DATA SUPPLIED:
■ ■ ■ ■ ■ ■ ■
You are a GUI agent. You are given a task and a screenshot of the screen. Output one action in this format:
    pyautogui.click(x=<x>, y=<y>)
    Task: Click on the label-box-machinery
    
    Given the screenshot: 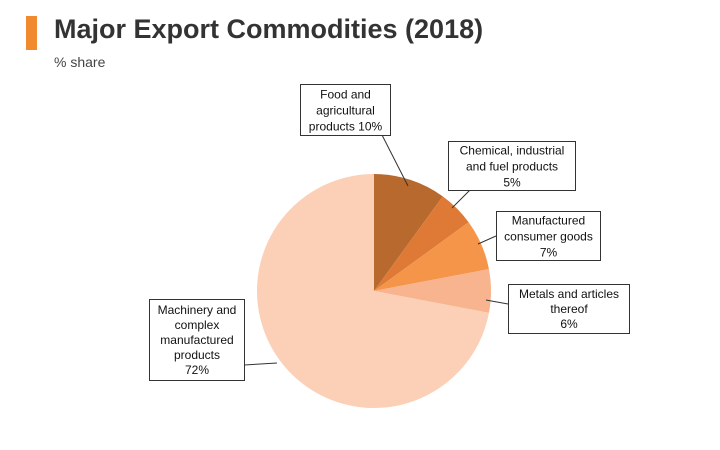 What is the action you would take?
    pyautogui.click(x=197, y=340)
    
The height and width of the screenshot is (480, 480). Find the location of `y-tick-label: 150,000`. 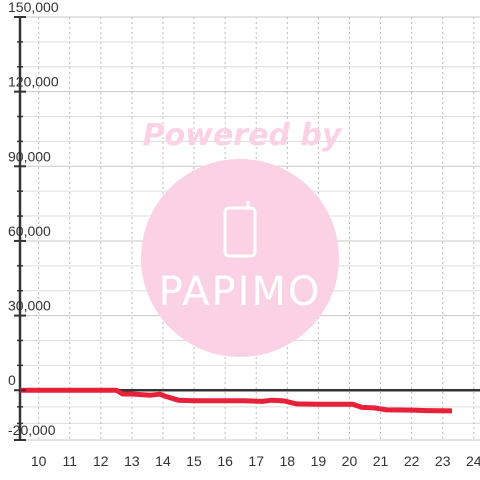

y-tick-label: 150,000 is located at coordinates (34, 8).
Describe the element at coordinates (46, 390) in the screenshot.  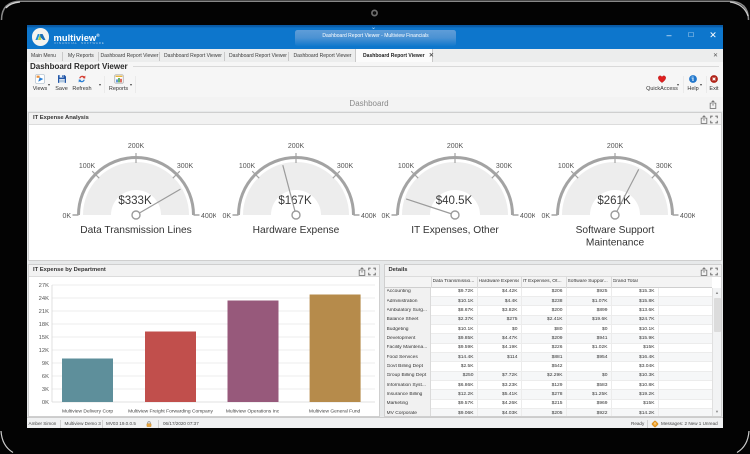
■ ■ ■ ■ ■ ■ ■
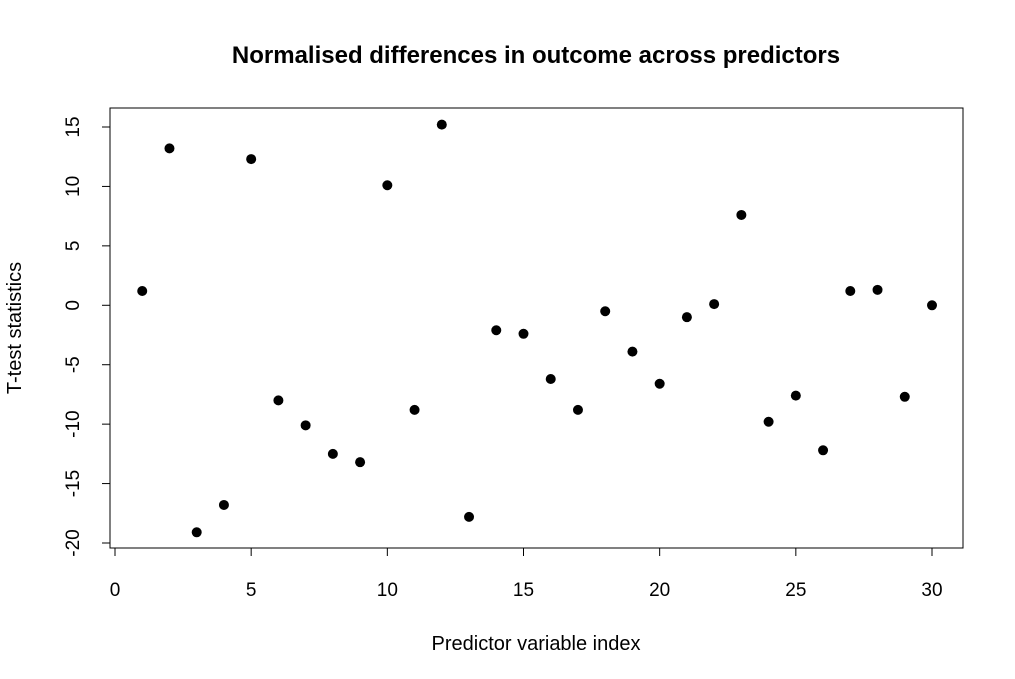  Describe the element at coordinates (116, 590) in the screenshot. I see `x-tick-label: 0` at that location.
■ ■ ■ ■ ■ ■ ■
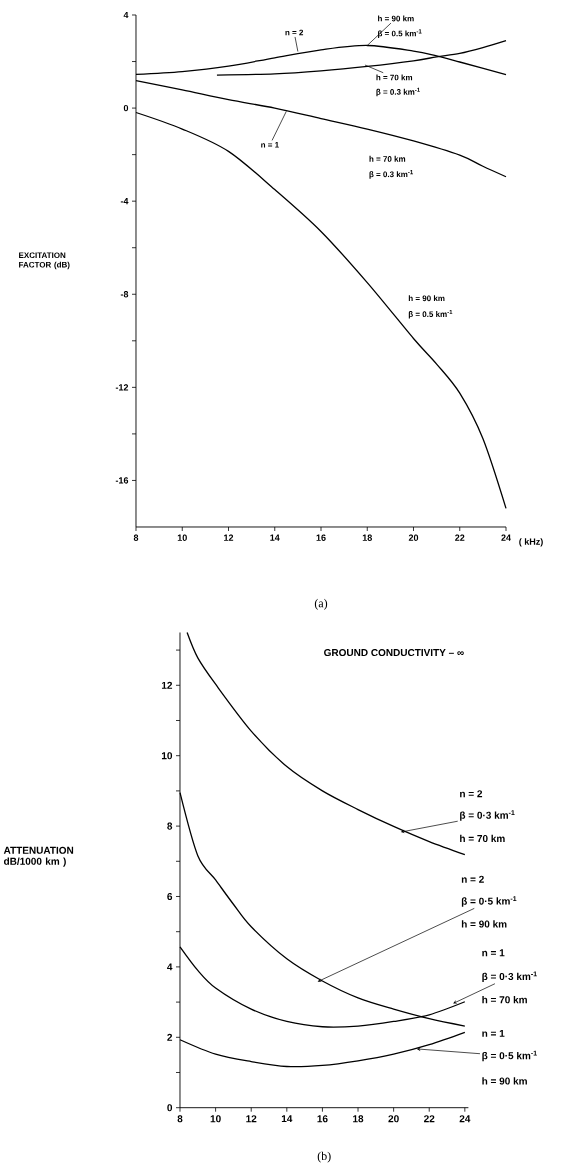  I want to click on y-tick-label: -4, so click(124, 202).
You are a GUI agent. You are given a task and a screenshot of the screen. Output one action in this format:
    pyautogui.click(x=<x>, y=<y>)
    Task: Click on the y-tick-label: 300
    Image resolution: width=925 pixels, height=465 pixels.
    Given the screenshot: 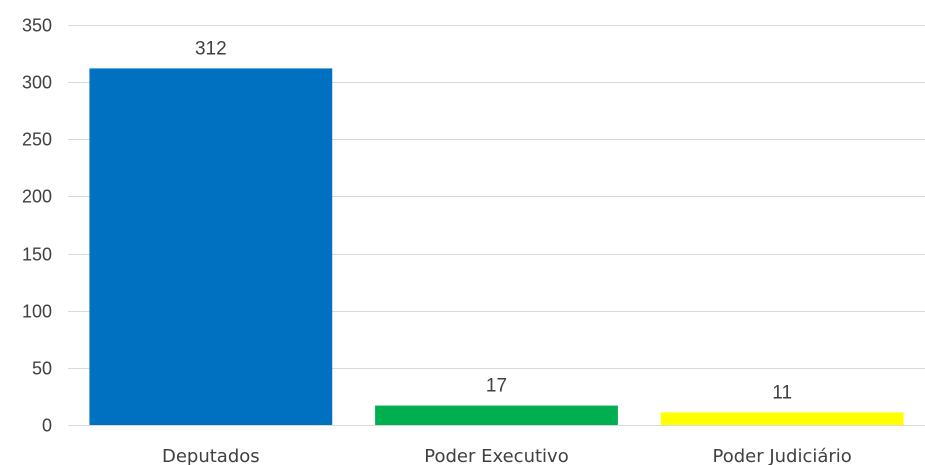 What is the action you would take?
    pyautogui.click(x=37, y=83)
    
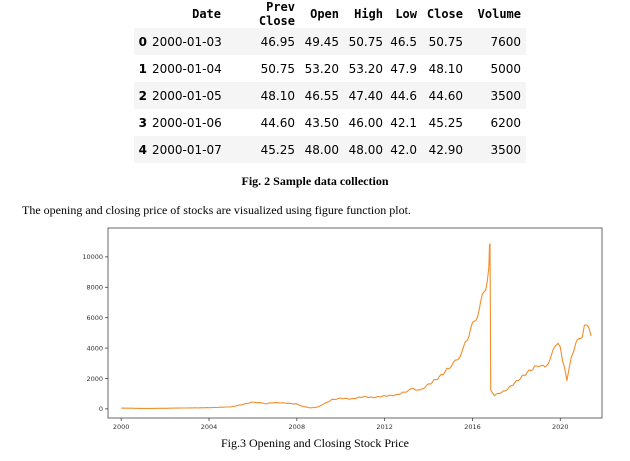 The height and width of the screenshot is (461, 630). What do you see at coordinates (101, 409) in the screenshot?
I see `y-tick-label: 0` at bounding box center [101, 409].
■ ■ ■ ■ ■ ■ ■
WHAT IS BEING ASKED:
Extract each line of the records above that contains the string "pyautogui".

RESPONSE BOX:
    pyautogui.click(x=<x>, y=<y>)
    pyautogui.click(x=197, y=340)
    pyautogui.click(x=<x>, y=<y>)
    pyautogui.click(x=37, y=83)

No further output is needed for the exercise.